任务材料:
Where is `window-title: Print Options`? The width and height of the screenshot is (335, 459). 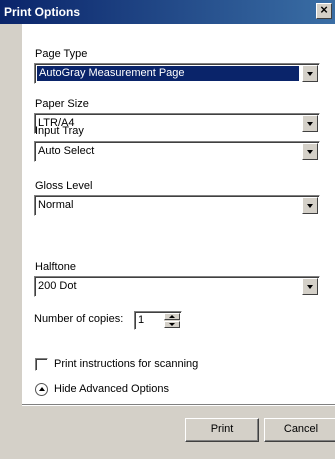
window-title: Print Options is located at coordinates (42, 12).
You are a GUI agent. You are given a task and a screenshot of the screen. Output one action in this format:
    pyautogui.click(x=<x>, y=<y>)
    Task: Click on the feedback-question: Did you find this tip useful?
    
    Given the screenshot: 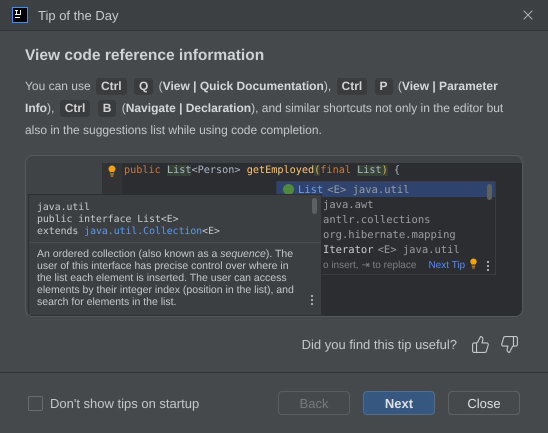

任务要求: 把上面的全部数据逐字照抄一遍，图片不要抄进答案。

参考答案:
Where is `window-title: Print Options`? The width and height of the screenshot is (335, 459). 
window-title: Print Options is located at coordinates (42, 12).
You are a GUI agent. You are given a task and a screenshot of the screen. Output one action in this format:
    pyautogui.click(x=<x>, y=<y>)
    Task: Click on the feedback-question: Did you find this tip useful?
    
    Given the screenshot: 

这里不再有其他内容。